El fascismo, un predador oportunista de formas mutantes, se ha extendido a partir del vacío generado por la distancia entre unos gobiernos impotentes que culpan a la globalización -o a Europa- de su incompetencia o inconsistencia, mientras va creciendo el contingente de quien se siente abandonado a su suerte. Los perdedores de la globalización son cada vez más, y o bien, se adentran en el silencio y el abstencionismo, o bien en un resentimiento que utiliza el fascismo como una especie de venganza social que equivale a enviar el mensaje “¡que explote todo!”.
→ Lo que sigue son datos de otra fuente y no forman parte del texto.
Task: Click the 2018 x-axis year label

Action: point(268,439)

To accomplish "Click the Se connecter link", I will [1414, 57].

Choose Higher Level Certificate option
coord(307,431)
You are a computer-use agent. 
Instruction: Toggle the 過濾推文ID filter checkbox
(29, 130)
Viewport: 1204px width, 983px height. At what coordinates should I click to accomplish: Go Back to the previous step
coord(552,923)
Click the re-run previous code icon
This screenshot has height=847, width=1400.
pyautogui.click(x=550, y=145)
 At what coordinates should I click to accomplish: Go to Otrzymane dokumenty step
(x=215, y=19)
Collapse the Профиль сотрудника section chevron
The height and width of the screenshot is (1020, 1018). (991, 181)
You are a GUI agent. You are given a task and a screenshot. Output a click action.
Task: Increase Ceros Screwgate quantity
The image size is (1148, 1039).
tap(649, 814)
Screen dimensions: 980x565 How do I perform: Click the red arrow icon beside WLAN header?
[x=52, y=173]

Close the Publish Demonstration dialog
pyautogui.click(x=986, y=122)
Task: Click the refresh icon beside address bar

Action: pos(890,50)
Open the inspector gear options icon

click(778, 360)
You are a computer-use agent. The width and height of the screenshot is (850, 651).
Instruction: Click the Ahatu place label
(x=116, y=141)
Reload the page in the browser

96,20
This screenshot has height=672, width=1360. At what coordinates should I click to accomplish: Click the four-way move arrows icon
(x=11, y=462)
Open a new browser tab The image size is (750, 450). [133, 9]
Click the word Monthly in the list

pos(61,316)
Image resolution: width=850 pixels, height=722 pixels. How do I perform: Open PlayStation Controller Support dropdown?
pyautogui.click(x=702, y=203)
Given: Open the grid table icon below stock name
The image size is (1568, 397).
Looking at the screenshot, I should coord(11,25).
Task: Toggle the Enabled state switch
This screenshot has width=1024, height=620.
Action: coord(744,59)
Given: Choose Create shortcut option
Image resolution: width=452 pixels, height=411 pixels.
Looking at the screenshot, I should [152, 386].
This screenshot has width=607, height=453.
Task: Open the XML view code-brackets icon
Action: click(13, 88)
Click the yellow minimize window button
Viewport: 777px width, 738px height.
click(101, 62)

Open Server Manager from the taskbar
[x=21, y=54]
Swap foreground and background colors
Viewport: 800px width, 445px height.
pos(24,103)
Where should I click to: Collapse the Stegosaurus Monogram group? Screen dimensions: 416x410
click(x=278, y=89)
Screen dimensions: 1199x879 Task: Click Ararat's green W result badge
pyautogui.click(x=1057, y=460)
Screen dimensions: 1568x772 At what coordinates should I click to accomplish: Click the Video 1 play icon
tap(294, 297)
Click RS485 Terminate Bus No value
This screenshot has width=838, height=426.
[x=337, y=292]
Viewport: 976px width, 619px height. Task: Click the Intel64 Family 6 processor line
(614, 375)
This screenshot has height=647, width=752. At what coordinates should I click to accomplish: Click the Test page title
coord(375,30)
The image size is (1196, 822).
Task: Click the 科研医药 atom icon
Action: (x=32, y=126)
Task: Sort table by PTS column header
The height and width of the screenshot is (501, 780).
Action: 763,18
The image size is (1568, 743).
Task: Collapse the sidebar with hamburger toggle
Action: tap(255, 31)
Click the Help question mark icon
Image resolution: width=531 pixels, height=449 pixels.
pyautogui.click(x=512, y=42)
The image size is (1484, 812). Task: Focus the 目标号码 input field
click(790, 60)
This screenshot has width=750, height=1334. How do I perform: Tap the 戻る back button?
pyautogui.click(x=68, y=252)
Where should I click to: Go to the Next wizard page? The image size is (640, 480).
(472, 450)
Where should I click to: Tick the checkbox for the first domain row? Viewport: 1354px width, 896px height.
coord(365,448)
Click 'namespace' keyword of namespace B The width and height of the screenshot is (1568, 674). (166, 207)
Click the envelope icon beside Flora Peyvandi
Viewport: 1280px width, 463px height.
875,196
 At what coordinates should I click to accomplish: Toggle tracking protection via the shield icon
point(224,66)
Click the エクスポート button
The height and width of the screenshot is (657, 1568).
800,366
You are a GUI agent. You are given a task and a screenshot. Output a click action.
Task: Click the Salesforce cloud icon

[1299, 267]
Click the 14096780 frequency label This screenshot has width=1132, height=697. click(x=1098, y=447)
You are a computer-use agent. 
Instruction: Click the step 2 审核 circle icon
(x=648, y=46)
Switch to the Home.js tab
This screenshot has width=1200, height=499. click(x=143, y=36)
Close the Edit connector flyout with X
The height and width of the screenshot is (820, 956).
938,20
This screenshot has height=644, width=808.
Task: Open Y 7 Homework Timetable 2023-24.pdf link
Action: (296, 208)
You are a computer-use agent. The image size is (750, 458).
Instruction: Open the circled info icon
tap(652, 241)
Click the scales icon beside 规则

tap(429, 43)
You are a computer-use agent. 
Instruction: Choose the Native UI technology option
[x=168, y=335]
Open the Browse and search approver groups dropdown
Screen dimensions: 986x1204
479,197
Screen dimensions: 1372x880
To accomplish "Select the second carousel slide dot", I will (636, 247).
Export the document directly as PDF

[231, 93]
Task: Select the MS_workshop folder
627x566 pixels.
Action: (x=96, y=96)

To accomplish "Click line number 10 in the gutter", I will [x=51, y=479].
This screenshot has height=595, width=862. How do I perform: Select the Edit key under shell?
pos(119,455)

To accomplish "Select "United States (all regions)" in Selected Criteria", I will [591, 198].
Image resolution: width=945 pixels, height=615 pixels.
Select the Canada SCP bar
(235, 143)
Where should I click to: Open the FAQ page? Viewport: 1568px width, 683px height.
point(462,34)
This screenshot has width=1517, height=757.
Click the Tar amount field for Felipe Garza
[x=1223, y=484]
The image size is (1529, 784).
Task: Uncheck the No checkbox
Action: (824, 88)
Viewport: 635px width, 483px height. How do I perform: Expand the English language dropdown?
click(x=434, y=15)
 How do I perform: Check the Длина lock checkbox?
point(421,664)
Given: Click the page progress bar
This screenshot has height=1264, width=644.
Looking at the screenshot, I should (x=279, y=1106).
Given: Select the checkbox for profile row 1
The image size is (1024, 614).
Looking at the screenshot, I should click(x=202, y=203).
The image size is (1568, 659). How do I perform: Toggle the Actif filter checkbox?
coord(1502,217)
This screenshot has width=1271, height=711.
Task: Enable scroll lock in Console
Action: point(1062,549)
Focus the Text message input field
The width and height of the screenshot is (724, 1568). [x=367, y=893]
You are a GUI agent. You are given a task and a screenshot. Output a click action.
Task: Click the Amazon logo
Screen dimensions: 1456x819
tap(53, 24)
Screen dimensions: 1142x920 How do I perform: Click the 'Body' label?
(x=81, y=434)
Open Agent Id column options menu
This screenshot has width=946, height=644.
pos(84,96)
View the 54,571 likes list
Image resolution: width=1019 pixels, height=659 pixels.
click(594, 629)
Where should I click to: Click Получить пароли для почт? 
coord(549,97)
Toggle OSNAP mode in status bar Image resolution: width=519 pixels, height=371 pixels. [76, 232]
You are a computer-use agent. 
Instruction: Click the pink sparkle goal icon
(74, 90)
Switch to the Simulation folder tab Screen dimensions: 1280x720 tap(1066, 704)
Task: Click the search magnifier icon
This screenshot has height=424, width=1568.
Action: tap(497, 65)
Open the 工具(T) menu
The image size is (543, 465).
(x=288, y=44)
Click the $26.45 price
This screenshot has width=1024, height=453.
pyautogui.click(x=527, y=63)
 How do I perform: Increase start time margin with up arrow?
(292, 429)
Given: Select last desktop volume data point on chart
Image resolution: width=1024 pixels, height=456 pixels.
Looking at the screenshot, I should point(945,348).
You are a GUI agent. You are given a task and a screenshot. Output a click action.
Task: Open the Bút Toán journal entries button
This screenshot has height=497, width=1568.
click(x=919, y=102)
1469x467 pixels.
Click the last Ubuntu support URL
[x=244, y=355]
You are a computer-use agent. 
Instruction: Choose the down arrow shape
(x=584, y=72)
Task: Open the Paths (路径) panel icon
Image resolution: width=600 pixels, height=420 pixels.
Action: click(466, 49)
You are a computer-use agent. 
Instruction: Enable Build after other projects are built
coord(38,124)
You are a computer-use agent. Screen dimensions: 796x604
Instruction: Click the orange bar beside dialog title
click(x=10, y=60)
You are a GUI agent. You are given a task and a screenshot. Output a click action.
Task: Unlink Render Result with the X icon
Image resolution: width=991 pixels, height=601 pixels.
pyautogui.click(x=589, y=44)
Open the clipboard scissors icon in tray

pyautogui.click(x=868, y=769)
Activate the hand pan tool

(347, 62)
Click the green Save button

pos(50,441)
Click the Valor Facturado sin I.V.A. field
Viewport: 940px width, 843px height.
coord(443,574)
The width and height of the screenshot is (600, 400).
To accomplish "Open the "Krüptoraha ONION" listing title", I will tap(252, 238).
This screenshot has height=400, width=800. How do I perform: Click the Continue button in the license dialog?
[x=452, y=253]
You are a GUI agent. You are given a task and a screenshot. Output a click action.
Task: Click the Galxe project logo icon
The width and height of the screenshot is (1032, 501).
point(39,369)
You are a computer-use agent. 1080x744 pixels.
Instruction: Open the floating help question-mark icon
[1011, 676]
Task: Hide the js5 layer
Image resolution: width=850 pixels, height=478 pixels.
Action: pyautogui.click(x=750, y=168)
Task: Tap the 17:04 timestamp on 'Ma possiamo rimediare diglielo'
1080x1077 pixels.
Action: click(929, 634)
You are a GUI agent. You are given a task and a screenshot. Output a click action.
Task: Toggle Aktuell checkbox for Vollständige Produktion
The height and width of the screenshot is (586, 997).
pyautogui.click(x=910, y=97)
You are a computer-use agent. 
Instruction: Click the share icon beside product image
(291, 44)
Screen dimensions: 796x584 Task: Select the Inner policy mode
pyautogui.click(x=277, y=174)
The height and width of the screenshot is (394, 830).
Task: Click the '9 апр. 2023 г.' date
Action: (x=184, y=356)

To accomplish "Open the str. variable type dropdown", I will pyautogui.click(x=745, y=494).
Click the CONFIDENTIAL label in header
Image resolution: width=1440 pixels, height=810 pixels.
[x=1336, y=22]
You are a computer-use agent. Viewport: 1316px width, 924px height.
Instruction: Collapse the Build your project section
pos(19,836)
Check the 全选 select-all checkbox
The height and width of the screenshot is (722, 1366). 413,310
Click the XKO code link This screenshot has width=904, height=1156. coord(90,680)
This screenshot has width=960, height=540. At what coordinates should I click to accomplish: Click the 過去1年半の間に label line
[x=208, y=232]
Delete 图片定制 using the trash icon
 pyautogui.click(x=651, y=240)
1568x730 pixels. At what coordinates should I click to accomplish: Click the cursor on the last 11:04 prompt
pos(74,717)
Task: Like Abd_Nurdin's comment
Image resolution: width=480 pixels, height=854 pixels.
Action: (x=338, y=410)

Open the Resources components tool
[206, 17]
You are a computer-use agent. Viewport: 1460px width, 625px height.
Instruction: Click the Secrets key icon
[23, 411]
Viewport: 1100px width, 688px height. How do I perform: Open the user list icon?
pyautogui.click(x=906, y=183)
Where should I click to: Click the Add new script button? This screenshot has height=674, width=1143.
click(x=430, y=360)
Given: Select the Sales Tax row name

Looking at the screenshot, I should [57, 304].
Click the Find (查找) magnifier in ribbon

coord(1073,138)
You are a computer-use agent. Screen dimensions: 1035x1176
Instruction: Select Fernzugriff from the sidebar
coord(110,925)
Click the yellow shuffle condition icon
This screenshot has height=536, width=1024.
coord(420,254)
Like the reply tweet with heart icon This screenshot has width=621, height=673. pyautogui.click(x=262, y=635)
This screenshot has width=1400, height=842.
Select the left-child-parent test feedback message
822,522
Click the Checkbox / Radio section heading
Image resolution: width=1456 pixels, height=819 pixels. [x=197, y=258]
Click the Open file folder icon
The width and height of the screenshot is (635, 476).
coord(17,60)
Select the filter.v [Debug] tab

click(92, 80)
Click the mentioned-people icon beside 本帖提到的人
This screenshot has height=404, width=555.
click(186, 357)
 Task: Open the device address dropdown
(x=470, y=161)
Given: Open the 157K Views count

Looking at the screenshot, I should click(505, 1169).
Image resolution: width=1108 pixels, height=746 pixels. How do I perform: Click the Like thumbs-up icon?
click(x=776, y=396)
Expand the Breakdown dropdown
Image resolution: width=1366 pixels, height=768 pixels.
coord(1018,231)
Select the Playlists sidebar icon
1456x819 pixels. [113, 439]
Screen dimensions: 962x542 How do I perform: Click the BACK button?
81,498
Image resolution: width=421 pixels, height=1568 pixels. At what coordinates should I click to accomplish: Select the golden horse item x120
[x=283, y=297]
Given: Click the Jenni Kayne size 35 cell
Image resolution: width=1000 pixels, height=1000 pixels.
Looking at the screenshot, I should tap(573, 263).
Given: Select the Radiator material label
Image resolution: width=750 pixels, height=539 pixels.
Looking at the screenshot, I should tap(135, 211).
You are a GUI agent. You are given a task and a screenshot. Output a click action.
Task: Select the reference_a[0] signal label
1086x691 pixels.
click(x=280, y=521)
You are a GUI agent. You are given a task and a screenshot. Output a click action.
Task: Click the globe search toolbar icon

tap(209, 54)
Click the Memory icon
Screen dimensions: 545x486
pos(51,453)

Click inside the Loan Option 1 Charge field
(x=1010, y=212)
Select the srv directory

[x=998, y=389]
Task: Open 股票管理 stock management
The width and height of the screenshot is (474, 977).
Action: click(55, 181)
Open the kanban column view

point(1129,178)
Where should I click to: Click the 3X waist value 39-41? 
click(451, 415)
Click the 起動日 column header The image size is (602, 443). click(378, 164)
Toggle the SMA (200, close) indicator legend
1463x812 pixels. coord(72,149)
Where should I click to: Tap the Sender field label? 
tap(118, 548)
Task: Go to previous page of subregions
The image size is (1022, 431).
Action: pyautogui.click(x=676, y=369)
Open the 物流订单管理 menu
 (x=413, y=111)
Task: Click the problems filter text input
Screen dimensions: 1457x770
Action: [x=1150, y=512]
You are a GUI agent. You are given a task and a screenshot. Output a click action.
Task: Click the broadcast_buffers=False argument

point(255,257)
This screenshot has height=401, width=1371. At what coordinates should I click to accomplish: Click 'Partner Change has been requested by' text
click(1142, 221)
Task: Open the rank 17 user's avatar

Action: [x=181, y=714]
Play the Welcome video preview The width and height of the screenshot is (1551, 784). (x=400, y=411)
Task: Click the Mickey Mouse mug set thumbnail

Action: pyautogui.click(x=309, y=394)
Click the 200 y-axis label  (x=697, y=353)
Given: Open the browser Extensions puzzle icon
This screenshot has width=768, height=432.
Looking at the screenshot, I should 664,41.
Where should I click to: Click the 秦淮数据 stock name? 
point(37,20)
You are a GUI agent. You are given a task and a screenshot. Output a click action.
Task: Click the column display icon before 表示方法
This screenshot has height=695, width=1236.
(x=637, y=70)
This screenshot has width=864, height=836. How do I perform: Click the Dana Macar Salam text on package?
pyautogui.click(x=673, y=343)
¿Y qué ha hecho la izquierda, mientras? Podríamos hablar de los múltiples errores y de la caducidad de unas ideas que habían estallado en mayo del 68, y que, ciertamente, habían derribado antipáticas rigideces morales y convencionalismos superfluos, y que, sin embargo, no han sabido corregir sus excesos por lo que se refiere a la expansión de un individualismo que ha propiciado desprotección del grupo, o no sabe sacudirse un relativismo moral y cultural que, en los tiempos presentes, debería empezar a considerarse como una pesada hipoteca. Esta izquierda, quizá anclada en cierta soberbia, se ha mantenido en la inopia ideológica y la inconsistencia política.
Así, cuando ha tenido la oportunidad de gobernar, no ha tomado ninguna medida de las que podría esperar su electorado natural –quienes menos tienen, y mayor necesidad de igualdad requieren–. No ha logrado que los ricos paguen más impuestos (de hecho, estos días, asistimos a un torneo a ver quién les rebaja más); no se han atrevido a fijar el precio de la vivienda de acuerdo a la capacidad adquisitiva; no han tenido el valor de fijar precios de los servicios básicos (o, en su caso, nacionalizar a aquellas empresas que abusan de su posición); no se han atrevido a acabar con la precariedad laboral, ni corregir esta deriva imparable de expansión de las desigualdades sociales. Y en toda esa negligencia, parafraseando a Antonio Gramsci, aparecen monstruos. Podríamos añadir que monstruos con nombres y apellidos. Así, tenemos unas izquierdas atrapadas melancólicamente en sus mantras. Y en unas teorías teóricamente innovadoras, que sin embargo van en contra de lo que constituye su razón de ser: la igualdad. Unas izquierdas, a menudo imbuidas, no de teorías políticas innovadoras, sino de una especie de teologías que establecen un concurso de victimismo a ver quién es más desgraciado –las teorías de la interseccionalidad, sin ir más lejos, consistente en establecer minuciosas taxonomías para clasificar el grado de discriminación que se puede sufrir– que no buscan el relato común o la unidad de clase, grupo o colectivo, sino el agravio particular, el individualismo desintegrador, el subjetivismo, el patrocinio de las identidades singulares, hasta un punto en que la mayoría perdedora por las transformaciones sociales de lo que llevamos de siglo, se siente abandonada por discursos que percibe alejados de sus inquietudes y necesidades. Y así es cómo se pierden las batallas ideológicas.